Lucy, one of the oldest examples of a building in the shape of an animal, is one of the first National Historic Landmarks to appear on Airbnb. In a special promotion, the beloved six-story wooden elephant will be available for one-night stays on March 17, 18, and 19 only. Two adults per night can book a stay at airbnb.com/lucy starting at noon on March 5, first come, first served. Children aren’t allowed.
A stay will cost $138 per night, in honor of the 138 years Lucy has been welcoming visitors to the Jersey Shore town.
Airbnb and the Save Lucy Committee, the nonprofit that restored and looks after Lucy and manages her social calendar, reached out to each other at the same time with the idea to add Lucy to the list. Airbnb sent a team a few weeks ago.
“They fell in love with her. ’Cause how could you not?” said Rich Helfant, executive director of the Save Lucy Committee.
Helfant, whose voicemail tells callers to “have an elephant-astic” day, has been volunteering for Lucy for more than 50 years and will host those who stay.
The Margate landmark originally was built to attract real estate buyers to the area. Each year, more than 130,000 people visit the elephant, which is typically open for tours and events. She hosted President Woodrow Wilson. She was a tavern for one season in 1903, until several kerosene fires put an end to that. She’s been the site for weddings and bat mitzvahs and a run for president. Lucy held a Valentine’s Day dinner for 13 couples this month, complete with a harpist.
As Margate Mayor Mike Becker told The Inquirer in 2018, “Lucy is Margate.”
“Anything we can do to promote the city, we’re very much in favor of,” he said Wednesday.
Lucy’s 50-year lease on the city-owned land where she stands was set to expire at the end of 2019, but Margate officials approved a 20-year lease for Lucy to stay put, ending speculation about the elephant’s fate. The lease will renew automatically every five years.

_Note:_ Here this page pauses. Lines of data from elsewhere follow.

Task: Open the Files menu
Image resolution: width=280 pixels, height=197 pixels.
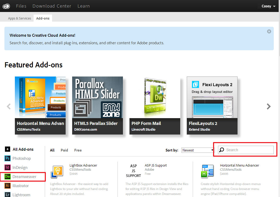Action: (x=21, y=6)
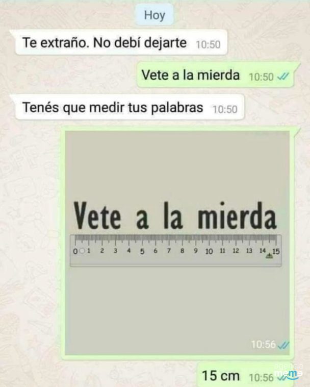Click the 10:50 timestamp of "Te extraño" message
This screenshot has width=310, height=387.
coord(208,44)
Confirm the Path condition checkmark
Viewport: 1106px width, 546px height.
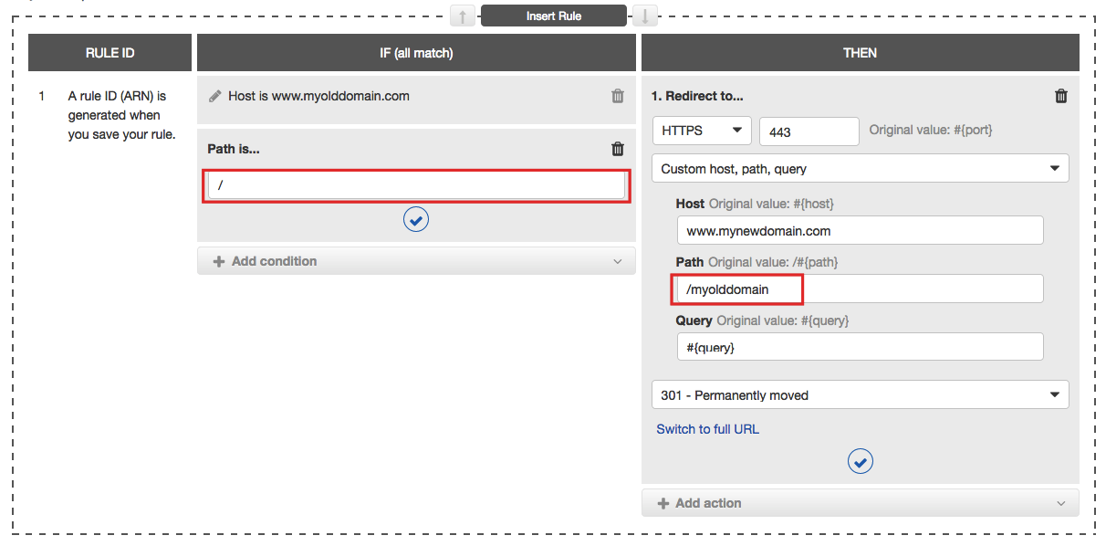[x=416, y=219]
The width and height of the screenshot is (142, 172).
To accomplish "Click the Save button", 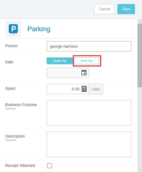I will [x=126, y=9].
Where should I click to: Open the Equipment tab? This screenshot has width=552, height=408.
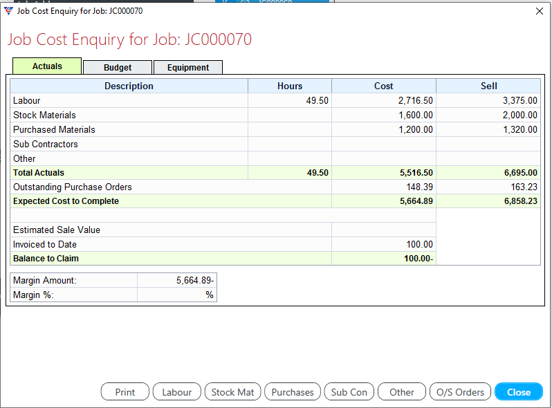(187, 68)

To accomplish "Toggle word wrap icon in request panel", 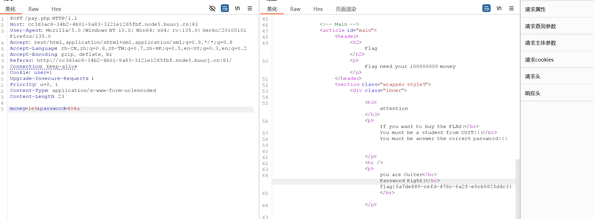I will [225, 8].
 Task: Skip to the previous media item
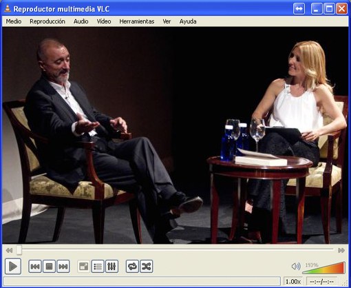coord(35,267)
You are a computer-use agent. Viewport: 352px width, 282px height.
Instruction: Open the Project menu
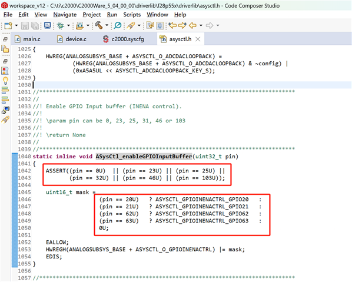tap(92, 15)
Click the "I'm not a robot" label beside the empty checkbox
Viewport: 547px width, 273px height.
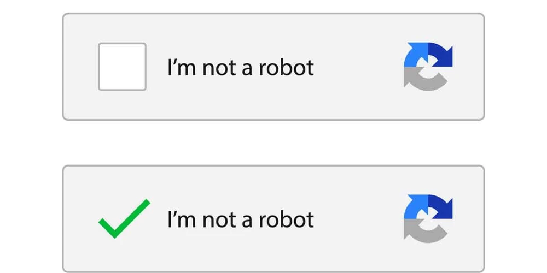(x=240, y=68)
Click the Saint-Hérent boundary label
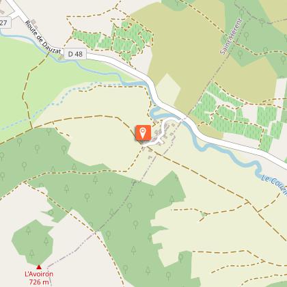This screenshot has width=287, height=287. coord(232,36)
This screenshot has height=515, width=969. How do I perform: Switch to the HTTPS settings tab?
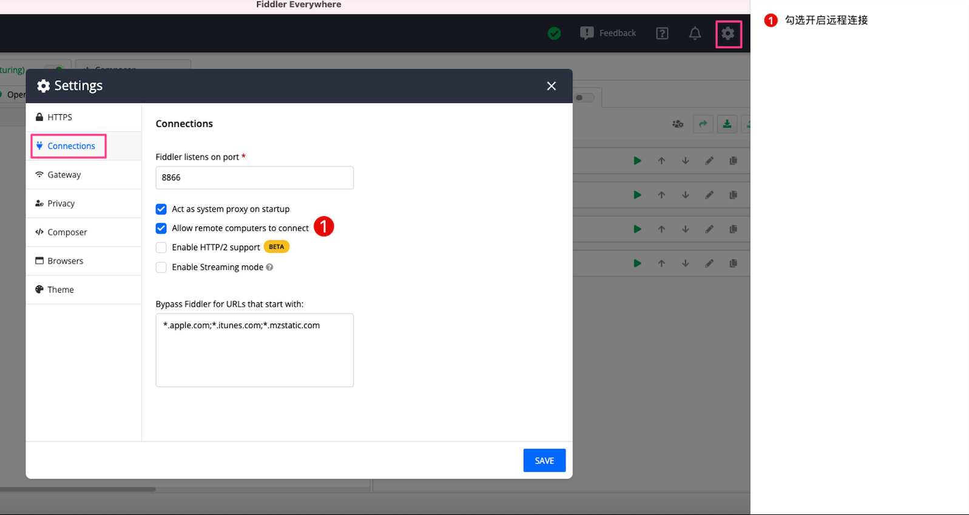[59, 117]
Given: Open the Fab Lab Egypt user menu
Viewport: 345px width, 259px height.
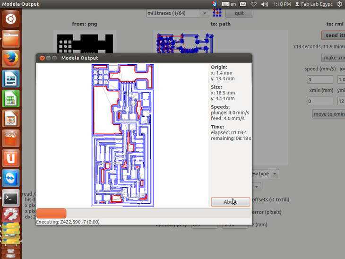Looking at the screenshot, I should (313, 4).
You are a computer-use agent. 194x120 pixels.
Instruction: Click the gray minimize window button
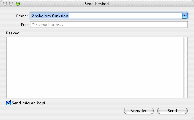click(x=11, y=4)
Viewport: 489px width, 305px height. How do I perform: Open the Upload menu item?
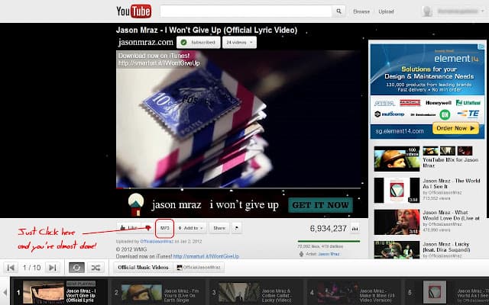387,11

Staying in Lucy should appeal to lovers of roadside Americana, as well as elephants, Airbnb spokesperson Liz DeBold Fusco said.
“She just really inspires your imagination. She’s just so charming. Everyone has fond memories of her,” she said. ”Theoretically, there is an audience of millions of people around the world who love Lucy” and would want to spend the night.
Lucy hasn’t hosted overnight guests since 1902, when a British family of six called her home for the summer. In a nod to the time, Airbnb transformed the elephant’s interior, which was largely empty, into a Victorian cottage, with period-specific wall art and furnishings and Oriental rugs.
There’s a lounge area and queen-size bed. Some local art and mirrors adorn the inside walls of Lucy’s belly, which has heat and air-conditioning. Guests can dine at the table in her head. They can gaze at the beach through the windows of Lucy’s eyes and sides or from the riding carriage on top of her back.
But one thing Lucy doesn’t have is a bathroom. So Airbnb is renting a trailer with a toilet, sink, and shower that will be parked at Lucy’s side.
Helfant knows there will be lots of interest in sleeping over, but he said the committee doesn’t intend to turn Lucy into another Shore rental.
“Our intent was to find a vehicle to help create further awareness of Lucy and spread the word beyond” surrounding Jersey Shore towns, he said.
Airbnb is making a “substantial donation” to the Save Lucy Committee toward ongoing preservation, said Helfant, who along with Airbnb declined to disclose the amount. The gift during the Shore’s off-season is “very welcome,” he said.
The donation will go toward a major renovation. Lucy’s many layers of paint must be stripped down to the tin that covers her wooden structure so she can be repainted. It’s set to cost a cool half-million dollars.
The committee has no plans to open Lucy for more overnight rentals beyond the three days in March.